Multi-objective decoupling control strategy for low voltage ride through under asymmetrical faults

在传统不对称故障低电压穿越控制中,由于控制自由度有限,并网逆变器控制存在无法同时实现输出电流负序分量和直流侧电压二倍频波动抑制的问题。对此,文中提出一种不对称故障下两级式光伏并网系统低电压穿越的多目标解耦控制策略。该策略将逆变器的控制目标设置为输出电流负序分量抑制,给出了综合考虑逆变器输出电流限幅和无功输出需求的逆变器电流内环控制参考值计算方法;通过双向Buck-Boost变换器将超级电容接入直流母线电容两端维持其电压稳定,并将直流侧电压二倍频波动转移至超级电容输入侧进行抑制。仿真结果表明,相比传统控制方法,所提控制策略有效降低了逆变器三相间的不平衡度,改善了输出电流畸变,减小了直流侧电压二倍频波动。
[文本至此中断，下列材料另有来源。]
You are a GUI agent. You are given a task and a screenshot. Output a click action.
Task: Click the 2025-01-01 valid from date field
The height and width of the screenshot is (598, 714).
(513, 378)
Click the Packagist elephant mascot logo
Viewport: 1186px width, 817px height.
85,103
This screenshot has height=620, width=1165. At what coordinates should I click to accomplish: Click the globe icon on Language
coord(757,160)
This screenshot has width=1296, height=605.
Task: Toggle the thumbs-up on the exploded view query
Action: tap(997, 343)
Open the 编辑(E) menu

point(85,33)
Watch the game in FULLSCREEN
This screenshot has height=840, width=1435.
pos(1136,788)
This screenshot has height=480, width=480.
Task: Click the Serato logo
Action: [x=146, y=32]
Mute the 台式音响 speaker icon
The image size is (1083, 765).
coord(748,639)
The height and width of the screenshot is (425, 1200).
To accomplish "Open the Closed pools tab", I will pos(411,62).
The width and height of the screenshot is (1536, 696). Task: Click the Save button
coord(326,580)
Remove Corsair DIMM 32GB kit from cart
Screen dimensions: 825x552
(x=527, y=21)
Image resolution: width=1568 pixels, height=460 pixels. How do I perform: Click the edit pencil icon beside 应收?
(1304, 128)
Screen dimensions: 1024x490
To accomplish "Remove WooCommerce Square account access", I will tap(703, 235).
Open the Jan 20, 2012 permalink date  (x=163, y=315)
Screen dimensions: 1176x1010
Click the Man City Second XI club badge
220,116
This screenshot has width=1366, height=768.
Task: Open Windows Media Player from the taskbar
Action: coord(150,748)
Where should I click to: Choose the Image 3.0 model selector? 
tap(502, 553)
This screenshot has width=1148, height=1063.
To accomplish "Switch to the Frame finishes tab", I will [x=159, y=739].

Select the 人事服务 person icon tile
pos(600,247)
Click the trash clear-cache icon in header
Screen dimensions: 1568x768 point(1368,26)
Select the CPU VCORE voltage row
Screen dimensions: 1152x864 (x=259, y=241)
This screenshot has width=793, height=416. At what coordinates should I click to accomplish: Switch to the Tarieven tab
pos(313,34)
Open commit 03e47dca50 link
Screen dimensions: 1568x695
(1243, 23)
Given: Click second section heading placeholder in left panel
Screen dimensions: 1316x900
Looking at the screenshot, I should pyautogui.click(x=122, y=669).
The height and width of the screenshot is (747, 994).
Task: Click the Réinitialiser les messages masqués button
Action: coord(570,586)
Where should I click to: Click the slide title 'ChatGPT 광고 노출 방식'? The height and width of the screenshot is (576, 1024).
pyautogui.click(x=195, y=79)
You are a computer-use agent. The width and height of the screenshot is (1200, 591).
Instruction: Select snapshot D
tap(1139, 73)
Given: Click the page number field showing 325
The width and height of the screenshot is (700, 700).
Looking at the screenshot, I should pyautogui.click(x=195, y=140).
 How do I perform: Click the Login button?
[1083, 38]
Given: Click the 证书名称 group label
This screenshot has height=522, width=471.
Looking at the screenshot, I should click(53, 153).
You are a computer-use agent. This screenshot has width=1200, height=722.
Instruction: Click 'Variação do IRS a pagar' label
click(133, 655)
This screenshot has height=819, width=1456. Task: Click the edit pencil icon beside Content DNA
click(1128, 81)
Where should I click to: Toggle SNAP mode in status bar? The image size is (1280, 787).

For the traditional low voltage ride through control under asymmetrical faults,due to the limited control degrees of freedom,the grid-connected inverter control suffers from the problem of not being able to simultaneously realize the output current negative-sequence component suppression and the DC side voltage double-frequency fluctuation suppression.In this regard,a multiple-objective decoupling control strategy is proposed for low voltage ride through of two-stage grid-connected photovoltaic system under asymmetrical faults.The strategy sets the control objective of the inverter as the negative-sequence component suppression of the output current and gives a reference value calculation method for the inner current loop considering the inverter output current limit and reactive power output demand.The super-capacitor is connected to both ends of the DC bus capacitor through the bidirectional Buck-Boost converter to maintain its voltage stability,and the DC side voltage double-frequency fluctuation is transferred to the super-capacitor side.The simulation results show that under the proposed control strategy,the unbalance between three phases of the inverter is reduced and the output current distortion is improved.The double frequency fluctuation of the DC side voltage is reduced significantly compared with the traditional control method.